And so, a year into the planning, we leave the dog behind in the caring hands of St Norma and make the long drive to London for Xmas. Marilyn is blubbing as we get into the car. She can’t bear the thought that our old dog may not be around for our return and that this morning might have been her last walk. Dylan, the dog, seems unperturbed at our departure.
Christmas in Peckham is another whole blog. Suffice to say that the day was enormously enjoyable in the company of the mob from Crete, my two girls and their men, and Bonnie and Bill who hosted; Bonnie creating a magnificent Christmas dinner and controlling her stress levels amazingly well despite having to use a second oven in her neighbours’ house and running from house to house all morning.

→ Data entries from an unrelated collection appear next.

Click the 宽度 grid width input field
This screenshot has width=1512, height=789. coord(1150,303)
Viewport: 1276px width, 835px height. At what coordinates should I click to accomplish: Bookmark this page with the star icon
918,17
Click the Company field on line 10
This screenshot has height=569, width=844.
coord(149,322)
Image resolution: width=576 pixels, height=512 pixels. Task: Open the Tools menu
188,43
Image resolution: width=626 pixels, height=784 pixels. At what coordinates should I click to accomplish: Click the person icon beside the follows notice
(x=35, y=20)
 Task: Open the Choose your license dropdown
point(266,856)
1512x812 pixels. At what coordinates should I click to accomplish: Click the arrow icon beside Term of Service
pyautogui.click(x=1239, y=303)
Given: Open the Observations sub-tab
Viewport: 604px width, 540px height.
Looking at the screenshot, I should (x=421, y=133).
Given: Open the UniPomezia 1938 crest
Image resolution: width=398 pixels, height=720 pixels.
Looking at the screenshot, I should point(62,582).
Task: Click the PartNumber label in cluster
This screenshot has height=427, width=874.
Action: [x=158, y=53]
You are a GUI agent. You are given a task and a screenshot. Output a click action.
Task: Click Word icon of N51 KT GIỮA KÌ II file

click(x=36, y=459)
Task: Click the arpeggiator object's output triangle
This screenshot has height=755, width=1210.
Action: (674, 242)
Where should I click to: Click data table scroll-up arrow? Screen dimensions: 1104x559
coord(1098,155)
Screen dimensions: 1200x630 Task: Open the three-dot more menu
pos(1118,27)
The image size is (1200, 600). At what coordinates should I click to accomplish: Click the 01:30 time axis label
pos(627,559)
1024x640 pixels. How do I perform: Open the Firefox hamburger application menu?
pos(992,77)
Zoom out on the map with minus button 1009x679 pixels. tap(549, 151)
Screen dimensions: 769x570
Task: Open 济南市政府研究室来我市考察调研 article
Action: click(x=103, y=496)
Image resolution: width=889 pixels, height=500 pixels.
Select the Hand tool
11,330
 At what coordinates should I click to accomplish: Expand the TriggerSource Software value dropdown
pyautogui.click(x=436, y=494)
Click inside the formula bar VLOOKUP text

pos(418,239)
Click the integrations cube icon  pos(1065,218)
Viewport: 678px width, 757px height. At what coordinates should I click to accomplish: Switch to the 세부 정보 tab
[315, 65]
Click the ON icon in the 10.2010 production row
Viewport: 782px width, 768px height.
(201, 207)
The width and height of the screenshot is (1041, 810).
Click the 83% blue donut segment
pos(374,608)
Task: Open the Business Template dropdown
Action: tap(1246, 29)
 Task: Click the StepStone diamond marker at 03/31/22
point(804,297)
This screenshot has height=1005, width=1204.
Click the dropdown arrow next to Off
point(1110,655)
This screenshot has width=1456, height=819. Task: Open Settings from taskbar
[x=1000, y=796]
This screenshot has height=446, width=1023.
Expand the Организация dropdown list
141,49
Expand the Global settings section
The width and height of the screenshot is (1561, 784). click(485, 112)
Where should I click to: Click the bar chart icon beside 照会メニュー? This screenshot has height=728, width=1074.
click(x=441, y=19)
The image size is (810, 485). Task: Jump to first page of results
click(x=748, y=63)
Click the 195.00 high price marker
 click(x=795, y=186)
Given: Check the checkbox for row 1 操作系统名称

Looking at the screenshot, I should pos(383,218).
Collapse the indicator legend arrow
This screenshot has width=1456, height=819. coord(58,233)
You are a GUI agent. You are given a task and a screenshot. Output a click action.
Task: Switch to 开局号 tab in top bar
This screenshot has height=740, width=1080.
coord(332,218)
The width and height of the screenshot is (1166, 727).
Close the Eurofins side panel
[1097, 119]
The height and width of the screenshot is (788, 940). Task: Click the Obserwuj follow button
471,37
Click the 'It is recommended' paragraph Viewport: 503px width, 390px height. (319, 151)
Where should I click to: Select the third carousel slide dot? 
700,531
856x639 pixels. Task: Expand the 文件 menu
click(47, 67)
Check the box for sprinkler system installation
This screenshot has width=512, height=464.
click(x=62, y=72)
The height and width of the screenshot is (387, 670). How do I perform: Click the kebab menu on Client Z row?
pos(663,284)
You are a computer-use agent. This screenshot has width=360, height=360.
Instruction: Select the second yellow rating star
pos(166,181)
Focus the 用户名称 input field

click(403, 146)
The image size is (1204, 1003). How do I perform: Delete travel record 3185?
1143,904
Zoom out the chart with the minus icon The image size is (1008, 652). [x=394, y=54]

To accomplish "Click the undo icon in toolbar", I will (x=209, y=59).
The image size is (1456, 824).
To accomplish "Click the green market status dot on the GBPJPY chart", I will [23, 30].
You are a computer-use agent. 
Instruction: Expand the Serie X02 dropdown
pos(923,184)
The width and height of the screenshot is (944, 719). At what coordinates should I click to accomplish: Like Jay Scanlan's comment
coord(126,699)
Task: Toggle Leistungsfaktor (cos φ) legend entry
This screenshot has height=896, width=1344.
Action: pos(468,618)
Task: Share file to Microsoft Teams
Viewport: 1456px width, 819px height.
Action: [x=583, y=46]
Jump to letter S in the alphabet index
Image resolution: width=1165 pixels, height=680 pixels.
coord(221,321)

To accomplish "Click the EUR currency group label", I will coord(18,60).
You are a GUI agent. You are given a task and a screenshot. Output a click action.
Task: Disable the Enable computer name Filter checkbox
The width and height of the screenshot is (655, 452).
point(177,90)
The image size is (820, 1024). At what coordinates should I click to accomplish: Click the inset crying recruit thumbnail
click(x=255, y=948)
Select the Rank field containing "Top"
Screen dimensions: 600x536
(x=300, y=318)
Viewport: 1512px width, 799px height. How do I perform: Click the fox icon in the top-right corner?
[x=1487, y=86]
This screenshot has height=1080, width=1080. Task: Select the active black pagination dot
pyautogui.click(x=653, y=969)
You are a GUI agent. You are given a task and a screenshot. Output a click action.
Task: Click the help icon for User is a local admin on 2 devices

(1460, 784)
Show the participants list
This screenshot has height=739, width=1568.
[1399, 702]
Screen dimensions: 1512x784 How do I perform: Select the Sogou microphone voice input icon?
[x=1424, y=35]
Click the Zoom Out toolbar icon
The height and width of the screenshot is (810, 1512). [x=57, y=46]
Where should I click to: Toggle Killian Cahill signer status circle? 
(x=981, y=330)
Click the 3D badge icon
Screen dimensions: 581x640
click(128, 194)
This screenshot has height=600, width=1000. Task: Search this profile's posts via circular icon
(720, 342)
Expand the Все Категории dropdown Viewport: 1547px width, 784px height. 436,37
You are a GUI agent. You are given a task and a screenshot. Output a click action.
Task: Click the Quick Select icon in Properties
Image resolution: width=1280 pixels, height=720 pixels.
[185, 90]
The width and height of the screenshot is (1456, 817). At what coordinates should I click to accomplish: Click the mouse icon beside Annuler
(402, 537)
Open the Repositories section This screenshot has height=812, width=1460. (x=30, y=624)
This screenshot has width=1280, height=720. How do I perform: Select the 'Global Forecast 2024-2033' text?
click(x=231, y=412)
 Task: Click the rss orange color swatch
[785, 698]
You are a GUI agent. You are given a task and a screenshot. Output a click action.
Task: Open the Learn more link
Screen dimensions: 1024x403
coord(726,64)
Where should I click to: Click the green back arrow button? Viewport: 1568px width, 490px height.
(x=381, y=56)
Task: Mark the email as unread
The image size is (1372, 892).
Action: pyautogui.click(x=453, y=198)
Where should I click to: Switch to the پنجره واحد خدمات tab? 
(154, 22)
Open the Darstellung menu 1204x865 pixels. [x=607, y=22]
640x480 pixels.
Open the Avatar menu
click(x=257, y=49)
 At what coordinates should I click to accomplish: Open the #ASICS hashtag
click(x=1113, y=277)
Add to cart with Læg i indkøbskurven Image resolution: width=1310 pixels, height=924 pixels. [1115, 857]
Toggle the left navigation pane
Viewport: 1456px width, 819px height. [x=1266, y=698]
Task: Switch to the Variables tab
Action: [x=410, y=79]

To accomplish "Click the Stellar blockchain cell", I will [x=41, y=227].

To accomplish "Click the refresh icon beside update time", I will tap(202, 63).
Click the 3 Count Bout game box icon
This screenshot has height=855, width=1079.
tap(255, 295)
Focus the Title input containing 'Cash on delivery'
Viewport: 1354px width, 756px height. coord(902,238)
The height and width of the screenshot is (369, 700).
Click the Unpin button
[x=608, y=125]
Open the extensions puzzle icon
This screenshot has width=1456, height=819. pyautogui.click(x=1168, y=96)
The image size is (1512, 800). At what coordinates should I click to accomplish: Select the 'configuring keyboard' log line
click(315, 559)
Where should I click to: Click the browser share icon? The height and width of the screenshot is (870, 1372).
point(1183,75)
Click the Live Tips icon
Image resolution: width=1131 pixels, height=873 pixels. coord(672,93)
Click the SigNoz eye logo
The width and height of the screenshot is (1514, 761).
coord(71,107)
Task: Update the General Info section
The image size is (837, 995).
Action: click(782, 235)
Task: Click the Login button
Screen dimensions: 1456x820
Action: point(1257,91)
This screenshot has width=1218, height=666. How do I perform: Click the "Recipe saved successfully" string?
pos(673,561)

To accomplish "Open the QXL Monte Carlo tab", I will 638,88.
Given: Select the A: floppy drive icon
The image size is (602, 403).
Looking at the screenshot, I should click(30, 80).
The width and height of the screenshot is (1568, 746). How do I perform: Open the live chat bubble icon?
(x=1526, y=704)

After a night spent in South Kensington we are up early to get the tube to Heathrow and everything about the journey is smoothness itself – all the way to San Francisco. Although the flight is a trifle long and a tad boring the sight of a continual sunrise over Greenland and Northern Canada more than makes up for the shortcomings of BA’s food, the cramped seats, crying children and the fact that I miss the denouement of ‘Tinker Tailor…’
The Americans photograph us and fingerprint us and want a potted history of our financial situation before letting us in but suddenly it seems we are checking in to our hotel and then strolling around a festively festooned Union Square on our first ever trip to the States.
Maceys is lit up with enough use of energy to power a small third world country, even producing its own false snow to fall on the shoppers entering its portals.You wouldn’t know that there is meant to be a recession on judging by the number of people carrying bags full of goods purchased from exclusive stores.
Until the first of the shuffling beggars thrusts an empty Starbucks cup at you and politely asks for ‘any small change?’. I reply politely, ‘Sorry fella’ and I am met by a cheery, ‘Happy New Year” And there is absolutely no irony or malice intended.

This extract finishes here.